§ **Excerpted records**:
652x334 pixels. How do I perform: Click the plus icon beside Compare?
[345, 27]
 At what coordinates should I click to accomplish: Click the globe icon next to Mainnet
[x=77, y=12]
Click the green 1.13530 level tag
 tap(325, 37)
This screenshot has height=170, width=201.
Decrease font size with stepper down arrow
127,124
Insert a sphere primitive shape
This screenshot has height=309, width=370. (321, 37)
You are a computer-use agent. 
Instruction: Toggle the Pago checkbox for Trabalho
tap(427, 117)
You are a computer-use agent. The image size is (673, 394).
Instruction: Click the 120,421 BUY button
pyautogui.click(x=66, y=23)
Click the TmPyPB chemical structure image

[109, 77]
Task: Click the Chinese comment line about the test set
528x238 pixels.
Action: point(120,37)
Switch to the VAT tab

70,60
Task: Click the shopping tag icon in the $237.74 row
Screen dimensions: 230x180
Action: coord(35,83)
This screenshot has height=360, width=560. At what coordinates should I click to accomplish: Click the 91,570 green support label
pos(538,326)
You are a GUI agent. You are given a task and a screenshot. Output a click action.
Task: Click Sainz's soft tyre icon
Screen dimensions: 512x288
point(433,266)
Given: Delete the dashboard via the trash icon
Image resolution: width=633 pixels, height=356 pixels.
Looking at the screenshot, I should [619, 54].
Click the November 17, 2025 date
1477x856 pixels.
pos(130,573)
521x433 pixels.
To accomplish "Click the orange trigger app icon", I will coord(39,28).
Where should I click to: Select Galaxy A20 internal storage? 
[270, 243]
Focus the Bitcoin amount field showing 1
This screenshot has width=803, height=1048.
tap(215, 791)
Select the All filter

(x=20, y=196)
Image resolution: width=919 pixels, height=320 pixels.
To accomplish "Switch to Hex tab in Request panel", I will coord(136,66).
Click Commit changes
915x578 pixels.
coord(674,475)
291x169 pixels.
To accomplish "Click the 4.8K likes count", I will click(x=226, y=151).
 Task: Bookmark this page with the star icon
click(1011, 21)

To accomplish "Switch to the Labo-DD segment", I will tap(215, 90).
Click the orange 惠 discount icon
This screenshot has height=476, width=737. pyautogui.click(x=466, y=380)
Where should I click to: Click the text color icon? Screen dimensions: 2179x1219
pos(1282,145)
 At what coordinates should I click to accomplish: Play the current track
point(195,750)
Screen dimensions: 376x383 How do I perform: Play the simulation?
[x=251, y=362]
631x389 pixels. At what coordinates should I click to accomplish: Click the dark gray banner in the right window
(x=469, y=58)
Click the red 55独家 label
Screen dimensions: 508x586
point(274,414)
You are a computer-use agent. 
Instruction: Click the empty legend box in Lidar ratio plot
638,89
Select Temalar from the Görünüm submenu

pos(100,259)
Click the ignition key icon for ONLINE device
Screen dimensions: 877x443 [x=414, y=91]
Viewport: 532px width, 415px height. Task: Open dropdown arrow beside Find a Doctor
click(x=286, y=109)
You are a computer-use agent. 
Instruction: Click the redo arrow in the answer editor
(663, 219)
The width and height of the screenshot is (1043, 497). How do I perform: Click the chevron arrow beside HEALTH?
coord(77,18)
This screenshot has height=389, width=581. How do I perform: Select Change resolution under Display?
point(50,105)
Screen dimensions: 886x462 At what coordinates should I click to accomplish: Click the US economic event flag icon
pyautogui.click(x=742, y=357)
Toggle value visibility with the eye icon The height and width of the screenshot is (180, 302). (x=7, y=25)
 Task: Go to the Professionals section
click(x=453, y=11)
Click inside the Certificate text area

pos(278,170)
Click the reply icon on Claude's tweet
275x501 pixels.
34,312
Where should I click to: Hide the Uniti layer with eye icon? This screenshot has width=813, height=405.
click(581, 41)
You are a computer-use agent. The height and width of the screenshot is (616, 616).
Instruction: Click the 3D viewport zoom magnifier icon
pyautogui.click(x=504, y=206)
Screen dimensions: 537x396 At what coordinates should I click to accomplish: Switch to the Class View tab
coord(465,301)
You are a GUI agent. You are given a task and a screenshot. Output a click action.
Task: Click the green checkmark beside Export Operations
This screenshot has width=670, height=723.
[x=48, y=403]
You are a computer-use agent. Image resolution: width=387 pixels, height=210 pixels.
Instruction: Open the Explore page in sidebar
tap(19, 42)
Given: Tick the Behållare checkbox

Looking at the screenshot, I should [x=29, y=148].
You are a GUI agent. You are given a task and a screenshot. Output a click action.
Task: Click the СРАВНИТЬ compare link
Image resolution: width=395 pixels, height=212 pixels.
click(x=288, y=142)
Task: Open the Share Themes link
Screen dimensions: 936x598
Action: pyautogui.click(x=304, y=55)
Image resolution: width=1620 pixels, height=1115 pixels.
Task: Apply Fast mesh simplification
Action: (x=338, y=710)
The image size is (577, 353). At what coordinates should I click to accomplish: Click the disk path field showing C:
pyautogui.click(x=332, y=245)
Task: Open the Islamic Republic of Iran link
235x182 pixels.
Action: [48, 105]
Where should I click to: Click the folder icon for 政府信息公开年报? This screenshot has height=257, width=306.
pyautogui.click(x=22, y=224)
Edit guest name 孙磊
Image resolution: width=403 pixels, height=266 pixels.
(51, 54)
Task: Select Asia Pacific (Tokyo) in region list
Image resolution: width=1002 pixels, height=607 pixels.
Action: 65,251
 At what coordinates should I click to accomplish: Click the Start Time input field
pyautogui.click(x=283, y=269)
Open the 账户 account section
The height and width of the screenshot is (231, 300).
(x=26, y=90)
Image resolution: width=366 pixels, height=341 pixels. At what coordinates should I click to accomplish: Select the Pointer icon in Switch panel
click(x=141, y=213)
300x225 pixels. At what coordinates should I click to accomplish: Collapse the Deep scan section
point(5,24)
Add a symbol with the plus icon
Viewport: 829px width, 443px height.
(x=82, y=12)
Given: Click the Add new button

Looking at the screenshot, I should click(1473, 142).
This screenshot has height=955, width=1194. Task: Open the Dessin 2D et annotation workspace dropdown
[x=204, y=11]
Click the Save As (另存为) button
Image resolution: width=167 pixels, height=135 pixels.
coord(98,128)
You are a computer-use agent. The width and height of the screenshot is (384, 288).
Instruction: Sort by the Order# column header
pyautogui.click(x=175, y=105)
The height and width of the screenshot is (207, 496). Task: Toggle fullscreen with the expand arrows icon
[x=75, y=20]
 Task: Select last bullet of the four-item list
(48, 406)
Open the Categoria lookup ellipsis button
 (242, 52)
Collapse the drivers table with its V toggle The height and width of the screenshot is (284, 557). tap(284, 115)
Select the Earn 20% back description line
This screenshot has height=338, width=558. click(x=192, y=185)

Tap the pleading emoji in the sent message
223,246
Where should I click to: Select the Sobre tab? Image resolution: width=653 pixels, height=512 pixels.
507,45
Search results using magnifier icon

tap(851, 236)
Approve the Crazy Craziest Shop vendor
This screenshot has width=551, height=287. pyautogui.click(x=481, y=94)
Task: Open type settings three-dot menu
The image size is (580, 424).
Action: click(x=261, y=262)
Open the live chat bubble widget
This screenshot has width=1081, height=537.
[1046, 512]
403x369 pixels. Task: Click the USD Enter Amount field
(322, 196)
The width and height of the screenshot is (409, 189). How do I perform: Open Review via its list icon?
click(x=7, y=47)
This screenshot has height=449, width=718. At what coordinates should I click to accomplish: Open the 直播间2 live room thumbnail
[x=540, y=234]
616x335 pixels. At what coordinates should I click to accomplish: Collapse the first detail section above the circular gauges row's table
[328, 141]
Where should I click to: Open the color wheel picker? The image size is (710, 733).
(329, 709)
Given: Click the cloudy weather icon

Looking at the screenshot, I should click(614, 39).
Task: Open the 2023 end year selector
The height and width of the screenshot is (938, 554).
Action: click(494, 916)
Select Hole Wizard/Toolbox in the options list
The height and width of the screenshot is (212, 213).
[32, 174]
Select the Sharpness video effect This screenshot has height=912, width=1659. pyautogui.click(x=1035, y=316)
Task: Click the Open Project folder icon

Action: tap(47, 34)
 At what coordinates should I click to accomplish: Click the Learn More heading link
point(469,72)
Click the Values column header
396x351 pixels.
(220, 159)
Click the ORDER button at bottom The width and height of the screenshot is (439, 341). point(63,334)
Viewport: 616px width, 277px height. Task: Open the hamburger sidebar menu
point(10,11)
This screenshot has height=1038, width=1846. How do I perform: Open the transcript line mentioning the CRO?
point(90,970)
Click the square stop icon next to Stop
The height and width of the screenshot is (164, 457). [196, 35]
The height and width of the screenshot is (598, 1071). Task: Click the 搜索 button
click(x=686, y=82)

§ **Exercise prompt**: Rewrite the material between the lines holding "The height and width of the screenshot is (207, 496)." and "Action: click(x=261, y=262)", inclusive, substituting "emoticon" for "emoji" and leaving everything else unchanged.

§ **Response**:
The height and width of the screenshot is (207, 496). Task: Toggle fullscreen with the expand arrows icon
[x=75, y=20]
 Task: Select last bullet of the four-item list
(48, 406)
Open the Categoria lookup ellipsis button
 (242, 52)
Collapse the drivers table with its V toggle The height and width of the screenshot is (284, 557). tap(284, 115)
Select the Earn 20% back description line
This screenshot has height=338, width=558. click(x=192, y=185)

Tap the pleading emoticon in the sent message
223,246
Where should I click to: Select the Sobre tab? Image resolution: width=653 pixels, height=512 pixels.
507,45
Search results using magnifier icon

tap(851, 236)
Approve the Crazy Craziest Shop vendor
This screenshot has width=551, height=287. pyautogui.click(x=481, y=94)
Task: Open type settings three-dot menu
The image size is (580, 424).
Action: click(x=261, y=262)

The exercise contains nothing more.